La argumentación es de gran importancia en materia jurídica ya que en esta disponen un conjunto de normas investidos en textos legales, lenguajes jurídicos, diferencia legítimas y por consecuencias disputas.
Enviado por karlo • 2 de Enero de 2018 • 1.866 Palabras (8 Páginas) • 692 Visitas
...
Este texto parte del análisis y reivindicación de la argumentación como garantía de legitimidad en las interacciones comunicativas. Pero no se queda ahí. Porque, sí, en principio está muy bien que, en vez de liarnos a puñetazos, ofrezcamos buenas razones para lo que decimos (como vamos a ver, la argumentación, como institución social, ha sido un gran avance para la humanidad, e incluso algo más que eso).

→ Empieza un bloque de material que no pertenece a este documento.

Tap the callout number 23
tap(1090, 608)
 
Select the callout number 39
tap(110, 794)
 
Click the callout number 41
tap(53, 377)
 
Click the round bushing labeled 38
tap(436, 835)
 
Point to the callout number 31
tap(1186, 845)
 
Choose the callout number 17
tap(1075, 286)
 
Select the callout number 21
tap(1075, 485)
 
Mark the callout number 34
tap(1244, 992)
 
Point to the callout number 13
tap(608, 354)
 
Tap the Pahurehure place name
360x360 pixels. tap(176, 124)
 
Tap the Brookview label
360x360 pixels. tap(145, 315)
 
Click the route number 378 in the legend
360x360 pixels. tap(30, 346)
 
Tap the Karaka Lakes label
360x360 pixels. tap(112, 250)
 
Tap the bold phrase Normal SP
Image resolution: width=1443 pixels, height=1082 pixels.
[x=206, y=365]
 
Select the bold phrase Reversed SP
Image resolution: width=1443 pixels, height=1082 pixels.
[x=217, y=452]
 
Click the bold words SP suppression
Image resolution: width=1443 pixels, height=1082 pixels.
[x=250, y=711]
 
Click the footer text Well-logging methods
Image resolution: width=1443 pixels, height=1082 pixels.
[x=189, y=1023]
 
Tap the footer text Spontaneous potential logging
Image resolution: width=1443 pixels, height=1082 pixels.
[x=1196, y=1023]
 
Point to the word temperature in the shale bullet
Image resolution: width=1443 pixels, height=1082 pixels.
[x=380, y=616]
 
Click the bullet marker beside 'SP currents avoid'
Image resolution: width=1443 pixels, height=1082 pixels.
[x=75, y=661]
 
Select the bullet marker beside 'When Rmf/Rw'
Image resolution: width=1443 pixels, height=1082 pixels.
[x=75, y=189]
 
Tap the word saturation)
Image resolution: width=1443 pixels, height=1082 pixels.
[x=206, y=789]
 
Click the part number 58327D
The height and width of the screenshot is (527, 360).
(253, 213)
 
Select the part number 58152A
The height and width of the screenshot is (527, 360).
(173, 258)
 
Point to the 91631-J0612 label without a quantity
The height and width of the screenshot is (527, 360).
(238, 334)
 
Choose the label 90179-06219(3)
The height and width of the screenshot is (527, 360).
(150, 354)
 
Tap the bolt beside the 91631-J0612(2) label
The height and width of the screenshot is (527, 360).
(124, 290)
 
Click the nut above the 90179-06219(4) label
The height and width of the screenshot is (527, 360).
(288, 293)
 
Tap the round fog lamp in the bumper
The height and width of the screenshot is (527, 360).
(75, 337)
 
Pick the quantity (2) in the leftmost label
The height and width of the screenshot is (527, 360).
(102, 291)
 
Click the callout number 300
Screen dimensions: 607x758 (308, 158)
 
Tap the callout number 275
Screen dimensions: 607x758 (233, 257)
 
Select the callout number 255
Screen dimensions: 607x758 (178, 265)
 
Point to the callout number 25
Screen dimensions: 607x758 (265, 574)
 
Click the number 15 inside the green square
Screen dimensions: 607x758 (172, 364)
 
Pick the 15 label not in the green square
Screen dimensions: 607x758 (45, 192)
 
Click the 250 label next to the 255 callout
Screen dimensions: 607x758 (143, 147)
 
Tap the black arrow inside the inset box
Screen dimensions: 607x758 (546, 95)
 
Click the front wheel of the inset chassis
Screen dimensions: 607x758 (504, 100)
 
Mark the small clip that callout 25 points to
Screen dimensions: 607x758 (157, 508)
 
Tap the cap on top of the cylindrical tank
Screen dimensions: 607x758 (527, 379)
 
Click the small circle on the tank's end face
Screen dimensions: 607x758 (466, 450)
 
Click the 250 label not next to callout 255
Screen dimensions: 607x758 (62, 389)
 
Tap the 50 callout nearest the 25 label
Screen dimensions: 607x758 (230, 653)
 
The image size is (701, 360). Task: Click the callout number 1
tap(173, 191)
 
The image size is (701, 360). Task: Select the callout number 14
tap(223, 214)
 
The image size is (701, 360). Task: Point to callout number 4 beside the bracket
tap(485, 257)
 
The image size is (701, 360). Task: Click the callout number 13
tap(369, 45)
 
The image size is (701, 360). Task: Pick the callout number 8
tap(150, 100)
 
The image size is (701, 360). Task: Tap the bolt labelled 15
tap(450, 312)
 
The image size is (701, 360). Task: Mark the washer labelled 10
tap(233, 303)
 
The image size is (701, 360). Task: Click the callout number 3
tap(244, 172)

Sin embargo, su legitimidad como instrumento de interacción no hace racional desde un punto de vista práctico, sino a lo sumo moralmente recomendable (¡aunque no es poco, con los tiempos que corren!), tratar de persuadir a los demás mediante argumentos, en vez de mediante amenazas, seducciones varias o simples camelos. De ese modo, además de una defensa de la legitimidad de la argumentación, en este texto vamos a considerar sus condiciones de racionalidad interna y externa.
Las primeras tienen que ver con la capacidad de la argumentación de justificar lo que decimos, las segundas, con su idoneidad como medio para lograr ciertos fines. Como vamos a ver, este último aspecto de la argumentación, su idoneidad instrumental, nos llevará a considerar la cuestión del valor retórico del discurso. Es a ella a la que vamos a remitir finalmente nuestra pregunta: ¿por qué argumentar y por qué hacerlo bien, incluso si nos interesa más el éxito que la legitimidad de nuestras actuaciones? La gente argumentará mejor o peor, y tendrán o no razón al hacerlo, pero lo cierto es que la argumentación es una actividad cotidiana y ubicua en la interacción social: desde los medios de comunicación a los foros científicos, desde las sobremesas a los debates parlamentarios, es tan común ver gente embarcada en la tarea de dar y pedir razones que no queda sino pensar que tal ubicuidad no es mera casualidad. Antes bien, parecería que la argumentación es una actividad esencialmente humana, algo particularmente afín a nuestro modo de ser.
Pero, ¿cómo podríamos justificar esta intuición? Para empezar, resulta evidente que la argumentación se halla ligada a los rasgos más específicos de nuestro lenguaje. En particular, a su capacidad de volverse sobre sí mismo. La práctica de sustentar afirmaciones mediante razones presupone la habilidad de adoptar una perspectiva reflexiva sobre éstas, y para ello se necesita un lenguaje capaz de predicar sobre sí mismo: es porque podemos decir cosas tales como “lo que digo es verdad”, “esa afirmación no es exacta”, “tu discurso resulta muy convincente”, etc. que estamos en condiciones de evaluar lo que decimos y, por ende, de dar y pedir razones para ello.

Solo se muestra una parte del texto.